Nahuel Pérez Biscayart, serio candidato en Cannes
"La peste rosa" se llamaba en un principio, después simplemente sida. Las primeras víctimas morían velozmente. ¿Quiénes lo recuerdan? Robin Campillo, el director de 120 battements par minute, vuelve sobre aquel tiempo inicial de una epidemia deletérea que minaba el campo del deseo, como si se tratara de una maldición soñada por puritanos dedicados a vigilar los placeres ajenos.
En esa época, la comunidad homosexual resultaba demasiado insignificante para el poder médico y farmacéutico; para el Estado se trataba de un problema bastante secundario. Estas son las coordenadas simbólicas de BPM, como también se lo denomina al filme.
El filme de Campillo se sitúa en plena década de los noventa y en el seno del activismo. Los militantes de Act Up de París son los protagonistas; no tienen escrúpulos: pueden irrumpir violentamente en una reunión del directorio de una empresa o en un acto público de Gobierno, para enunciar legítimos reclamos frente a una situación inaceptable y visibilizar a las víctimas del sida. La paradoja es evidente: los infestados del grupo tienen una vitalidad admirable.
No hay líderes en Act Up, pero sí miembros con carisma. El personaje que interpreta el actor argentino Nahuel Pérez Biscayart es justamente uno de ellos y a medida que avanza el relato, que nunca deja de ser el de un colectivo, la figura de Pérez Biscayart, no obstante, crece y en cierta medida se apodera del filme. Esto sucede desde el inicio, mucho tiempo antes de que el personaje empiece a luchar contra el deterioro de su cuerpo y sus compadres estén a su lado. En el mismísimo momento de mayor dolor hay un chiste magnífico e inesperado, algo que revela un poco la naturaleza vitalista de la película.

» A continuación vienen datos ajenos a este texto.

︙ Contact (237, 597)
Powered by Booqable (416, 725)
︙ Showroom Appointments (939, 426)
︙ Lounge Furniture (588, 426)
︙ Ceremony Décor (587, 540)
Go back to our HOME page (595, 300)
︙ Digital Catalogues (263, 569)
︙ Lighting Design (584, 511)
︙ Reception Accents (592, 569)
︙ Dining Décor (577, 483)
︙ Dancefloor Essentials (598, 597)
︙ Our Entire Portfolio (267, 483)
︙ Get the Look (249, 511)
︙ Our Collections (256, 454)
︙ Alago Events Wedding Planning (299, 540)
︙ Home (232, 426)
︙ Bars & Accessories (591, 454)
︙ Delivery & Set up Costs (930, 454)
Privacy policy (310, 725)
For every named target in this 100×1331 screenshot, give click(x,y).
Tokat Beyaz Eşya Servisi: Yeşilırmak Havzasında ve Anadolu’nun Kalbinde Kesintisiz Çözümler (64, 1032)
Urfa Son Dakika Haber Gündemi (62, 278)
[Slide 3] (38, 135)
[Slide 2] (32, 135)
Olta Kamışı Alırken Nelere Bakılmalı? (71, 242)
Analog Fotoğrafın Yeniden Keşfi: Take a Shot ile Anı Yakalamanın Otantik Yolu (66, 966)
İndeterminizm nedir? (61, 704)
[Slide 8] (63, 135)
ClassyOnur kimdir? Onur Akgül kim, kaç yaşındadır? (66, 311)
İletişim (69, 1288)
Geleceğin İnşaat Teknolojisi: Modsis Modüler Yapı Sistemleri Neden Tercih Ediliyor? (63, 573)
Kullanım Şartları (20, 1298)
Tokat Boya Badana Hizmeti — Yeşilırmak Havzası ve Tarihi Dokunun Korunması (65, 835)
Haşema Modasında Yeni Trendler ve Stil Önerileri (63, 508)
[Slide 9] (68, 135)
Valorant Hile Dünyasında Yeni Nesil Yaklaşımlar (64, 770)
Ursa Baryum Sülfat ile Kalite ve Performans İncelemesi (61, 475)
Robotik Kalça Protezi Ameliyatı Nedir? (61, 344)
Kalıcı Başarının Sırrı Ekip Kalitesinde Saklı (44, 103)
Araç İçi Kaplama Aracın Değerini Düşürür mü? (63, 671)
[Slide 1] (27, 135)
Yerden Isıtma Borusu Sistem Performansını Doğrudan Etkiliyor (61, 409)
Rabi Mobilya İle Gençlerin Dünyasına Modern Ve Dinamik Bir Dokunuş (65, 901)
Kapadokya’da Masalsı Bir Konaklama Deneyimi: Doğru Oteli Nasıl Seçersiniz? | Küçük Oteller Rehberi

Es que Pérez Biscayart es un actor notable; puede responder a cualquier exigencia dramática con total soltura y encarar cualquier personaje. Las escenas de sexo las resuelve del mismo modo que otra en la que se le pide enojo en una asamblea o sufrimiento ante el dolor impiadoso del cuerpo. Es que el magnetismo de Pérez Biscayart tiene algo de aquellos actores que parecían poseídos por una fuerza indómita y una fotogenia privilegiada que los singularizaba frente a tantos otros. Si estas cualidades son percibidas por el jurado, habrá en Cannes un ganador proveniente del sur.